AIM>
Give the material again from the line with "Click the ellipsis to jump more pages" through the end, changing "hamburger main menu" to "navigation menu" and leaving everything else as it is.

DATASET EXCERPTS>
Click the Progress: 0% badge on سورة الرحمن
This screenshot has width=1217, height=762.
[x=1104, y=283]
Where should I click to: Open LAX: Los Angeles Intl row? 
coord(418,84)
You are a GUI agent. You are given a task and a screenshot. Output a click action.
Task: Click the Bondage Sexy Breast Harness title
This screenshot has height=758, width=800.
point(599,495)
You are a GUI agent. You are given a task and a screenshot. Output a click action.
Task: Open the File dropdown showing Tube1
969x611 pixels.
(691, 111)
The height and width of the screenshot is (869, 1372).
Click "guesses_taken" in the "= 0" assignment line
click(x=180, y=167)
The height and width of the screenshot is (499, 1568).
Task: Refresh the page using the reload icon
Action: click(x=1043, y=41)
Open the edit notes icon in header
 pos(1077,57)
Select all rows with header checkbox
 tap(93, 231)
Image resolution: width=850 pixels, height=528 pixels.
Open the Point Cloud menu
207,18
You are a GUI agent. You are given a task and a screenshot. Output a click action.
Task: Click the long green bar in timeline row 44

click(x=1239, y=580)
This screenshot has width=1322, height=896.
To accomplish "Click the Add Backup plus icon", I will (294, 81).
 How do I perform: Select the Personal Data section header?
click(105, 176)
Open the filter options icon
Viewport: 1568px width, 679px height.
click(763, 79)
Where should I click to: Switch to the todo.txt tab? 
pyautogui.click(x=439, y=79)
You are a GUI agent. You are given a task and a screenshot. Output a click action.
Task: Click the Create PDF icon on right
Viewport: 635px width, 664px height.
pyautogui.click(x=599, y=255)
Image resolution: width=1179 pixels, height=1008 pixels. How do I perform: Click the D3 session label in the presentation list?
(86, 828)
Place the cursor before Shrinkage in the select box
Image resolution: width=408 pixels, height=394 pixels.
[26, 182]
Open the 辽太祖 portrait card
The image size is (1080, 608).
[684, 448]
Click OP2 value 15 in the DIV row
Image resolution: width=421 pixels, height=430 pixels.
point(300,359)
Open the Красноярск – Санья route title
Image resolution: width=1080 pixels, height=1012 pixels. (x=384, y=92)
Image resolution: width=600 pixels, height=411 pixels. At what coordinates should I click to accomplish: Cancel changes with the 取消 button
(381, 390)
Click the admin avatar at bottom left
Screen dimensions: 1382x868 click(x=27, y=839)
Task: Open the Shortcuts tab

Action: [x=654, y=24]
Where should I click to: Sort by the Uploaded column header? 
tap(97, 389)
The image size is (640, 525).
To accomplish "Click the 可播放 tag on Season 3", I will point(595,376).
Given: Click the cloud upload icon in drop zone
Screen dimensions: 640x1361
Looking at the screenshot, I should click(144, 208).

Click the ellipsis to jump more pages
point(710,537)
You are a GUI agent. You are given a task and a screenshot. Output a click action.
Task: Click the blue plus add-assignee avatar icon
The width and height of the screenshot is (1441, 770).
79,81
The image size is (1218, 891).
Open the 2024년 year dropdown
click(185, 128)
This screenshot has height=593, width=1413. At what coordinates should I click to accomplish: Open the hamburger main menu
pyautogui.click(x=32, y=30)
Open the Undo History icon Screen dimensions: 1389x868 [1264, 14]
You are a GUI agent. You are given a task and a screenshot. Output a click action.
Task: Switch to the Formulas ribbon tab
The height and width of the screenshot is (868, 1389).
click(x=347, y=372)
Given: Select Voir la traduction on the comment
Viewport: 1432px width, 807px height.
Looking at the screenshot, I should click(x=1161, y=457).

ANSWER TO THIS PROBLEM>
Click the ellipsis to jump more pages
point(710,537)
You are a GUI agent. You are given a task and a screenshot. Output a click action.
Task: Click the blue plus add-assignee avatar icon
The width and height of the screenshot is (1441, 770).
79,81
The image size is (1218, 891).
Open the 2024년 year dropdown
click(185, 128)
This screenshot has height=593, width=1413. At what coordinates should I click to accomplish: Open the navigation menu
pyautogui.click(x=32, y=30)
Open the Undo History icon Screen dimensions: 1389x868 [1264, 14]
You are a GUI agent. You are given a task and a screenshot. Output a click action.
Task: Switch to the Formulas ribbon tab
The height and width of the screenshot is (868, 1389).
click(x=347, y=372)
Given: Select Voir la traduction on the comment
Viewport: 1432px width, 807px height.
Looking at the screenshot, I should click(x=1161, y=457).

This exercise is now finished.